Showing posts with label Charlie Rouse. Show all posts
Showing posts with label Charlie Rouse. Show all posts

Friday, August 13, 2010

Charlie Rouse & Monk

This evening, while driving across my beautiful home town, I listened to a wonderful jazz show on the radio.   Night Lights: Classic Jazz with host David Brent Johnson.  To my extreme left, north of town, a thunderhead was flashing like it was trying to tell me something.  Coming out of my car speakers was a good bit of Thelonious Monk from one of his Columbia albums that I recently reviewed.  The soft voice of the host broke in with some compelling commentary about Charlie Rouse, Monk's own tenor.  David Brent Johnson must be a very shrewd jazz critic, because he agrees with me.  Rouse was twenty-four karat.  

He said something that had not occurred to me: that Rouse had to take the blame for any shortcomings that critics found in Monk's recordings.  After all, it couldn't be Monk's fault!  I think these recordings are exquisite, so I have no quarrel with Rouse or Monk.  It looks like you can listen to the shows on the website, so I am looking forward to hearing the Monk show in its entirety.  I also notice that one is posted on Lee Konitz.  I am not going to miss that one.  

I recently acquired Rouses' album Epistrophy.  It's a live date, recorded only seven weeks before Rouse passed away in 1988.  The program is pure Monk.  Listening to it, it occurs to me that I never get tired of Monk's music. 

Here is a sample.  I believe it is the first Monk composition I ever heard.  That was a good thirty years ago, and it turned the ground under me.  I cut out the piano solo following Rouse's solo.  You can get the album from eMusic for a few quid. 
Charlie Rouse/Ruby, My Dear/Epistrophy
Enjoy.  If  you do, drop me a line.  It's been really quite of late. 

Tuesday, August 3, 2010

A Mountain of Monk 4 a Molehill of Money

Happy Birthday Greg Osby!  

I have been enjoying a lot of newly acquired jazz lately.  Today the UPS guy brought me a marvelous little package containing a small Columbia box: Thelonious Monk: Original Album Classics.  I paid about $18 for it.  It is not a new document, as many box sets are.  It simply repackages five original Monk albums.  Each album comes in a little cardboard sleeve with the original front and back printed on it.  As it happened, I had not one of the five, so this was quite a pickup.  The albums are:
  1. Straight, No Chaser
  2. Underground
  3. Criss-Cross
  4. Monk's Dream
  5. Solo Monk
 I have been dancing to all of them (along with my beagle, Bella, who is a big Monk fan) and each is worth a lot more than three dollars and sixty cents.  The first four albums feature Monk's sax man, Charlie Rouse.  The first two feature Larry Gales on bass and Ben Riley on drums.  The third and fourth, John Ore on bass and Frankie Dunlop on drums. 
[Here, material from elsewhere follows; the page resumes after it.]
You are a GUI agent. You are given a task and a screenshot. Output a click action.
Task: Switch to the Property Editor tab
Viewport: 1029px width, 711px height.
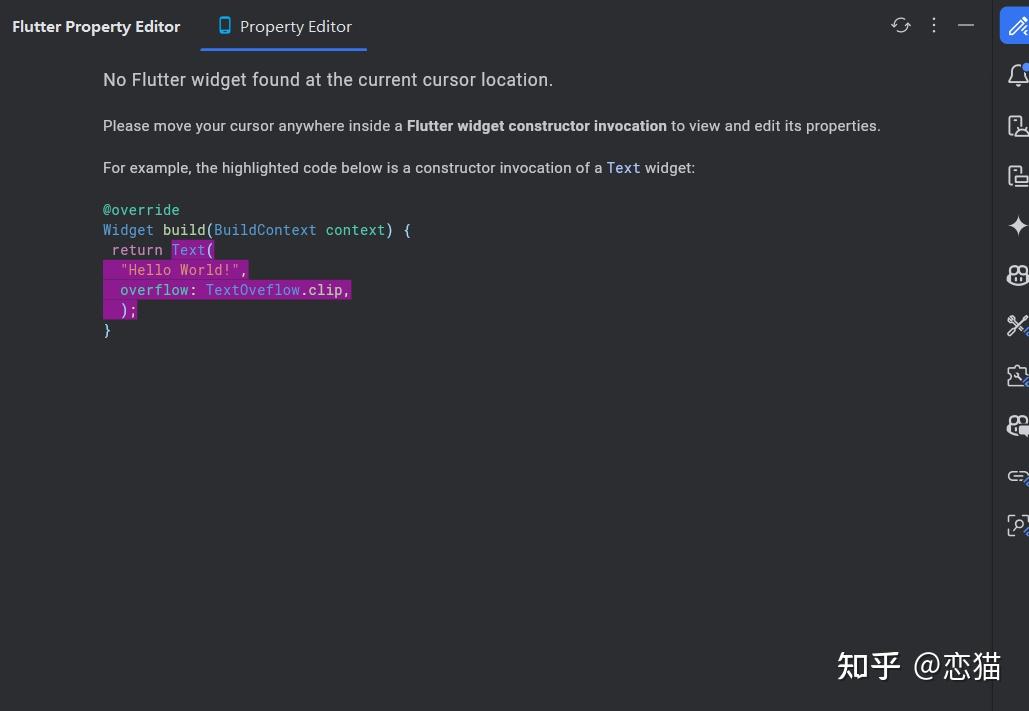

Monk's corpus is well served by some brilliant saxophone players.  John Coltrane obviously stands out, but I have sung the praises of Johnny Griffin more than once.  His work on the Five Spot albums (Thelonious in Action and Misterioso) and on the Jazz Messengers/Monk album, is brilliant.  

Charlie Rouse, who was Monk's handpicked sideman on many recordings, might be Monk's most perfect partner.  His playing is exquisite on its own.  He doesn't play with Monk so much as channel Monk's genius through his horn.  Rouse is one of the unsung heroes of modern jazz.  

Here is a sample: Rouses' solo on 'Monk's Dream'.  My excerpt includes the beginning and the solo.  For Monk's brilliant reply, pony up and get the box.  
Thelonious Monk Quartet/Monk's Dream/Monk's Dream (excerpt)
ps.  While I was writing this post, I was listening to the recording.  It just got to 'Bye-ya'.  Wow, what a piece of composing.  So, well inspired, I give you this cut of another version of the song.  Steve Lacy plays soprano and Mal Waldron piano.  I am too lazy right now to look up the rest of the band.  You get a taste here of the Lacy and Waldron's solos.  
Steve Lacy/Bye-Ya/Steve Lacy Plays Thelonious Monk (excerpt)
Don't miss this stuff.  It's what you want to hear.

Ps.  On his way to deliver my Monk, the UPS guy was stung by two hornets.  Don't let his sacrifice go in vain.